* **EXERCISE AIM**
Reproduce only the stretch of the material from the line containing "Click the red" through the line containing "Action: (x=549, y=178)", replacing "GUI agent" with "screen agent" and keeping everything else the same.

• • • •

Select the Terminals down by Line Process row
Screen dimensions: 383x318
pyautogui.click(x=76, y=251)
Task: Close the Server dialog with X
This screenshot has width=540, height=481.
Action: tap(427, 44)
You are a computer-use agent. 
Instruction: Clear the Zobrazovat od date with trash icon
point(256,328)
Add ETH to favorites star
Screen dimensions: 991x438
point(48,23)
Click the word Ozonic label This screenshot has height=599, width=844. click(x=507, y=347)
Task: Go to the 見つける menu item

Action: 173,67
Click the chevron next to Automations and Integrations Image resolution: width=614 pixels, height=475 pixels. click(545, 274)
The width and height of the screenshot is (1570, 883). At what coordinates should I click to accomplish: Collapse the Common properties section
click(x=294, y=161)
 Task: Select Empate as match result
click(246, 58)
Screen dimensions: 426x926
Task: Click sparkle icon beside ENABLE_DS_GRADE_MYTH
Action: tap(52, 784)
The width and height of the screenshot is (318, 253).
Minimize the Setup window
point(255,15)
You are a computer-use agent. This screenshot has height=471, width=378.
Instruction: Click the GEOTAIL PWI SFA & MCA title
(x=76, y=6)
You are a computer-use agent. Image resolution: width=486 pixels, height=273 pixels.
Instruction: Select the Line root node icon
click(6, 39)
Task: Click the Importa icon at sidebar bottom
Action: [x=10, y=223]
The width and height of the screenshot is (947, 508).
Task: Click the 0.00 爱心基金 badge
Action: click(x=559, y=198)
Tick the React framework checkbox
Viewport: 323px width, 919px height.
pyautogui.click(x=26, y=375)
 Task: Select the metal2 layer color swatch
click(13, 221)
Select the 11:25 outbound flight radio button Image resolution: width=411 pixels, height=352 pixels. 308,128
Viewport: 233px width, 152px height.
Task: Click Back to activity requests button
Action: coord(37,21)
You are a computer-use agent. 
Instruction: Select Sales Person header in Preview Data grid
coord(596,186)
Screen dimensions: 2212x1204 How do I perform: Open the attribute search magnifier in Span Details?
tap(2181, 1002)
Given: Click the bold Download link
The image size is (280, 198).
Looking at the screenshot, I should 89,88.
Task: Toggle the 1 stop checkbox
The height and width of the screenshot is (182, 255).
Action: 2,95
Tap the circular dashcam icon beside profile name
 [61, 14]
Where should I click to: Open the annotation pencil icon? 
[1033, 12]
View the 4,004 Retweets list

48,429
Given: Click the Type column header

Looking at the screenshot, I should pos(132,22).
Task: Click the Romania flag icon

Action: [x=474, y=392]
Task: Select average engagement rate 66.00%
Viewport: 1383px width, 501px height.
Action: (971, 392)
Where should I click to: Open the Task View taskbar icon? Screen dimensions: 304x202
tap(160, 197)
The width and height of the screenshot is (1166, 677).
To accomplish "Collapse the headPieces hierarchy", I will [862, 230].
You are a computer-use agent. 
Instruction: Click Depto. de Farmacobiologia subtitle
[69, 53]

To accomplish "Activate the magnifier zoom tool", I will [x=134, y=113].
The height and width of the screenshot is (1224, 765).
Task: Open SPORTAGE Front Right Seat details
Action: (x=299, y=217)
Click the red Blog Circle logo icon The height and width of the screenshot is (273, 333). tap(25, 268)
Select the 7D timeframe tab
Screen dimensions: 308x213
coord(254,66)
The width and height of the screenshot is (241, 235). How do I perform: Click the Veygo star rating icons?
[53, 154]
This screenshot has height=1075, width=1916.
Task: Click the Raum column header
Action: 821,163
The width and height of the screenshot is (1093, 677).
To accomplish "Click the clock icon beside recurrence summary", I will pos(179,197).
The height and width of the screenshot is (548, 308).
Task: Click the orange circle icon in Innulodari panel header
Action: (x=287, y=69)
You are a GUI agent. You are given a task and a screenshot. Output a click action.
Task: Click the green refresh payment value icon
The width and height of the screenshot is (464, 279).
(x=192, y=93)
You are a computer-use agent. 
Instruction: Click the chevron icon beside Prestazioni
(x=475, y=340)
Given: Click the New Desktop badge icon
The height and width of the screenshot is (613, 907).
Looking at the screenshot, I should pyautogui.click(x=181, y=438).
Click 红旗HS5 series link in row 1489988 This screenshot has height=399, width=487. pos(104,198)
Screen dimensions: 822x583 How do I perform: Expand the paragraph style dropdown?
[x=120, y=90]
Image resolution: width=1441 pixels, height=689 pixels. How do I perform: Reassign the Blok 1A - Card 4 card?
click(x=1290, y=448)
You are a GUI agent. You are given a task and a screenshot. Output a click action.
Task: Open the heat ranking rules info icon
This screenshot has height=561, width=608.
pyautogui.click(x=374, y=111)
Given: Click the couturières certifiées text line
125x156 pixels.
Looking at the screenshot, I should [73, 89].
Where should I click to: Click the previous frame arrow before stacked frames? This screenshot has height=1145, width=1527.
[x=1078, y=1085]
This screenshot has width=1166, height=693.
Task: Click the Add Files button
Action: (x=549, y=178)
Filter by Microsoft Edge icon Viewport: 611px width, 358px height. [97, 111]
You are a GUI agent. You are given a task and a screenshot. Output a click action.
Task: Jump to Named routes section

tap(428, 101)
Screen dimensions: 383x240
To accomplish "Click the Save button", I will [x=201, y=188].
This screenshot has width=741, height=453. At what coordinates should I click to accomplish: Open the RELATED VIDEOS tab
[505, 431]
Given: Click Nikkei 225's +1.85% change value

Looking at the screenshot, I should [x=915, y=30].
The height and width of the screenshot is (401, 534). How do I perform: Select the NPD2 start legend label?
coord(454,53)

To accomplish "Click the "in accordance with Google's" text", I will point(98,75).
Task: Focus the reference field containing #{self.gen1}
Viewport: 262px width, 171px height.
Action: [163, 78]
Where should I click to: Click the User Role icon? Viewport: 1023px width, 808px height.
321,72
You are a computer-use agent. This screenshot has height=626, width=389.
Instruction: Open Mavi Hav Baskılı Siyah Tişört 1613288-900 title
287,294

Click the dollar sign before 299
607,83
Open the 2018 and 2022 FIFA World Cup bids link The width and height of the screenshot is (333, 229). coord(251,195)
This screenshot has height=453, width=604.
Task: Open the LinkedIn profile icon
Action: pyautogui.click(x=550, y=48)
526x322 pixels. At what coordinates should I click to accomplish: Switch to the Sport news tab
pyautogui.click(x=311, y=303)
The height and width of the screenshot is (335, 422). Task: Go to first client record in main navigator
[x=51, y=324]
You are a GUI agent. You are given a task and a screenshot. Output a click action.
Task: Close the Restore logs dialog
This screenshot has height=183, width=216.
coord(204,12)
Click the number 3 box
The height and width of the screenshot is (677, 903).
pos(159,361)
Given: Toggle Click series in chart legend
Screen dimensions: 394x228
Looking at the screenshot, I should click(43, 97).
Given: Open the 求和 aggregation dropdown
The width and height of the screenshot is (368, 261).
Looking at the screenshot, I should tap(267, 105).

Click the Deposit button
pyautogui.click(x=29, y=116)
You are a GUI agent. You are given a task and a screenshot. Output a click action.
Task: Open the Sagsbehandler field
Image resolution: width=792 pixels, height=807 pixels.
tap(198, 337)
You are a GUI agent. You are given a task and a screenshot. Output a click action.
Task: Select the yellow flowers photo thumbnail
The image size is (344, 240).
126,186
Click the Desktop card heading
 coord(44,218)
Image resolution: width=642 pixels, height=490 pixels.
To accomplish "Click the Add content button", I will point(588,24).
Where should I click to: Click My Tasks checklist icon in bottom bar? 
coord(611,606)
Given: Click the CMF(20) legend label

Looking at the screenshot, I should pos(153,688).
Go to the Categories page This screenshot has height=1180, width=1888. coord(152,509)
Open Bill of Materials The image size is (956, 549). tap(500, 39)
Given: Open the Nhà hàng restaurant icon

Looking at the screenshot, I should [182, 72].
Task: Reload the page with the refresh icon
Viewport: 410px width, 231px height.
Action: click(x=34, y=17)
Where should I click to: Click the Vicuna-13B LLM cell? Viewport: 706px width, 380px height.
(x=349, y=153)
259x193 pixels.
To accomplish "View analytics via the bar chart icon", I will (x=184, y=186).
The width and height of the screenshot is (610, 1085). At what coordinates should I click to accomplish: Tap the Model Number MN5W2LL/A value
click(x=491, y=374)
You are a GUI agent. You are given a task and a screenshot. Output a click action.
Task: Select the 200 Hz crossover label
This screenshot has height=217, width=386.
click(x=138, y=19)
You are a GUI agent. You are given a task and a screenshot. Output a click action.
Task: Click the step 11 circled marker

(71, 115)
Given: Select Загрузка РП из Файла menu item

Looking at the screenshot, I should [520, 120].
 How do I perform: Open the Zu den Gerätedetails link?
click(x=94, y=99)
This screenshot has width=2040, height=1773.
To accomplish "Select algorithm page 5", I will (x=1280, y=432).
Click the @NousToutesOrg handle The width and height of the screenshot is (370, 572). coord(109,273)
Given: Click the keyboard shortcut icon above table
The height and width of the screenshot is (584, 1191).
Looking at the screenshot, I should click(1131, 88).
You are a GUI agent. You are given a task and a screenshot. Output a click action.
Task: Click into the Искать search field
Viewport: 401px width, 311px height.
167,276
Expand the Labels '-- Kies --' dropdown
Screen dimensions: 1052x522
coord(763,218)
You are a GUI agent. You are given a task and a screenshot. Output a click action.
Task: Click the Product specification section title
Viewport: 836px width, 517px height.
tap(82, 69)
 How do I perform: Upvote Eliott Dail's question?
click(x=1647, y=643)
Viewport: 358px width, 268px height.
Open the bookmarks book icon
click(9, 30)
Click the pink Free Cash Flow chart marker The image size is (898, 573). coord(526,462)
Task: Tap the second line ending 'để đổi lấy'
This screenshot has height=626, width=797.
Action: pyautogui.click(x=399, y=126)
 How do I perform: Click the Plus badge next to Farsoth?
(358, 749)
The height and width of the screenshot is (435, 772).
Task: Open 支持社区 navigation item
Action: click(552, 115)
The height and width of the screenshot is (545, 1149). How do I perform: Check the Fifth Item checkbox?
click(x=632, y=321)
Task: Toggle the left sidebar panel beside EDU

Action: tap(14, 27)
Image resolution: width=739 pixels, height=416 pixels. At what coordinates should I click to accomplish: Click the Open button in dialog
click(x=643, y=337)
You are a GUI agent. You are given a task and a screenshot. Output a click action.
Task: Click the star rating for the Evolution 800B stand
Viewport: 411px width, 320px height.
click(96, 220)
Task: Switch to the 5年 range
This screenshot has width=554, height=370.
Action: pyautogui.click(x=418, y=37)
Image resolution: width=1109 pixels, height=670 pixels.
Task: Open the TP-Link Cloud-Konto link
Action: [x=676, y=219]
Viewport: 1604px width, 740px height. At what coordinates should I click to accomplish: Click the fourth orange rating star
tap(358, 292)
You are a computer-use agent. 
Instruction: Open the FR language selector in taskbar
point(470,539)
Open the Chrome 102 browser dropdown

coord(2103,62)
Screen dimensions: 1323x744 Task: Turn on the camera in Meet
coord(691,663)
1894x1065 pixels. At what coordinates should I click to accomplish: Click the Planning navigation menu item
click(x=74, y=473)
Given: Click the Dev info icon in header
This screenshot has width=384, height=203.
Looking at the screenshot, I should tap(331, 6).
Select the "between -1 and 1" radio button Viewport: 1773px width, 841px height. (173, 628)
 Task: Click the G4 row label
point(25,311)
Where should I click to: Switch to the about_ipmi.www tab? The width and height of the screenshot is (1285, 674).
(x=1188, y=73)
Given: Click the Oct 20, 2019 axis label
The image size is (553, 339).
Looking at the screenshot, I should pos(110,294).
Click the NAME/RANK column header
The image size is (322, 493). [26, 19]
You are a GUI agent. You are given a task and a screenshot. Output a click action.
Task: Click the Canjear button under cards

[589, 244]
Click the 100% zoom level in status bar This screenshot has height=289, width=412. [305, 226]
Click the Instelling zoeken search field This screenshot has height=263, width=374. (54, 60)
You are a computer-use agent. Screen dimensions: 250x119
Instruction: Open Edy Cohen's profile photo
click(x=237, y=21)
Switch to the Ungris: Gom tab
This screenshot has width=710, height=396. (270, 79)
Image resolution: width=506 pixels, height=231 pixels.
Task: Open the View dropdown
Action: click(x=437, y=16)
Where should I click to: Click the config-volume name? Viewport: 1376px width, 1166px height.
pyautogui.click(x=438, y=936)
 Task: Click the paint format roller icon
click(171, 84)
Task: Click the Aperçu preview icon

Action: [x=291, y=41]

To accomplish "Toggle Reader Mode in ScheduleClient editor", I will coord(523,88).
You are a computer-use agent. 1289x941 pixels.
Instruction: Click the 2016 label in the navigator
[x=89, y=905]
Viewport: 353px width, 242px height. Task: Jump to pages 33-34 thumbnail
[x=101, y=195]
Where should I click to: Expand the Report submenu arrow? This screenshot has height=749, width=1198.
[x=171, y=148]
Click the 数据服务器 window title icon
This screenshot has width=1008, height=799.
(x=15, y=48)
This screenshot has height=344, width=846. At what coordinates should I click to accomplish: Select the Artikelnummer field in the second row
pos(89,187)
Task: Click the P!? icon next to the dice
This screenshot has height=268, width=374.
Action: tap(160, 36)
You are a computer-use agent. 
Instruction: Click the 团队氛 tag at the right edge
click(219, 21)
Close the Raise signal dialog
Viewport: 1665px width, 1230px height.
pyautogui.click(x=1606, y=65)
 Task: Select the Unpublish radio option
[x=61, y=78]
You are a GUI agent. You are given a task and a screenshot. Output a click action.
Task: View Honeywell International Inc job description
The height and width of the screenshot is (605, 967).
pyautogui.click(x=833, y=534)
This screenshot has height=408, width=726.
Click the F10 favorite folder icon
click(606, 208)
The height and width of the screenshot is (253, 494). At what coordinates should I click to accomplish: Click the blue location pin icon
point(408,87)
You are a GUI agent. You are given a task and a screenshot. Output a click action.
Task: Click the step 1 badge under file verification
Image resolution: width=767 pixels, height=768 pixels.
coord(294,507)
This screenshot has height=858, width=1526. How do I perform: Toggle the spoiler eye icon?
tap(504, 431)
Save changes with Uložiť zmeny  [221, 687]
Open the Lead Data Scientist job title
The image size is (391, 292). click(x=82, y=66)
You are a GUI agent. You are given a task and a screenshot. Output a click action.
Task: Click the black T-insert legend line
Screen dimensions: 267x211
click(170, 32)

• • • •

* **WRITTEN RESPONSE**
Click the red Blog Circle logo icon The height and width of the screenshot is (273, 333). tap(25, 268)
Select the 7D timeframe tab
Screen dimensions: 308x213
coord(254,66)
The width and height of the screenshot is (241, 235). How do I perform: Click the Veygo star rating icons?
[53, 154]
This screenshot has height=1075, width=1916.
Task: Click the Raum column header
Action: 821,163
The width and height of the screenshot is (1093, 677).
To accomplish "Click the clock icon beside recurrence summary", I will pos(179,197).
The height and width of the screenshot is (548, 308).
Task: Click the orange circle icon in Innulodari panel header
Action: (x=287, y=69)
You are a screen agent. You are given a task and a screenshot. Output a click action.
Task: Click the green refresh payment value icon
The width and height of the screenshot is (464, 279).
(x=192, y=93)
You are a computer-use agent. 
Instruction: Click the chevron icon beside Prestazioni
(x=475, y=340)
Given: Click the New Desktop badge icon
The height and width of the screenshot is (613, 907).
Looking at the screenshot, I should pyautogui.click(x=181, y=438).
Click 红旗HS5 series link in row 1489988 This screenshot has height=399, width=487. pos(104,198)
Screen dimensions: 822x583 How do I perform: Expand the paragraph style dropdown?
[x=120, y=90]
Image resolution: width=1441 pixels, height=689 pixels. How do I perform: Reassign the Blok 1A - Card 4 card?
click(x=1290, y=448)
You are a screen agent. You are given a task and a screenshot. Output a click action.
Task: Open the heat ranking rules info icon
This screenshot has height=561, width=608.
pyautogui.click(x=374, y=111)
Given: Click the couturières certifiées text line
125x156 pixels.
Looking at the screenshot, I should [73, 89].
Where should I click to: Click the previous frame arrow before stacked frames? This screenshot has height=1145, width=1527.
[x=1078, y=1085]
This screenshot has width=1166, height=693.
Task: Click the Add Files button
Action: (x=549, y=178)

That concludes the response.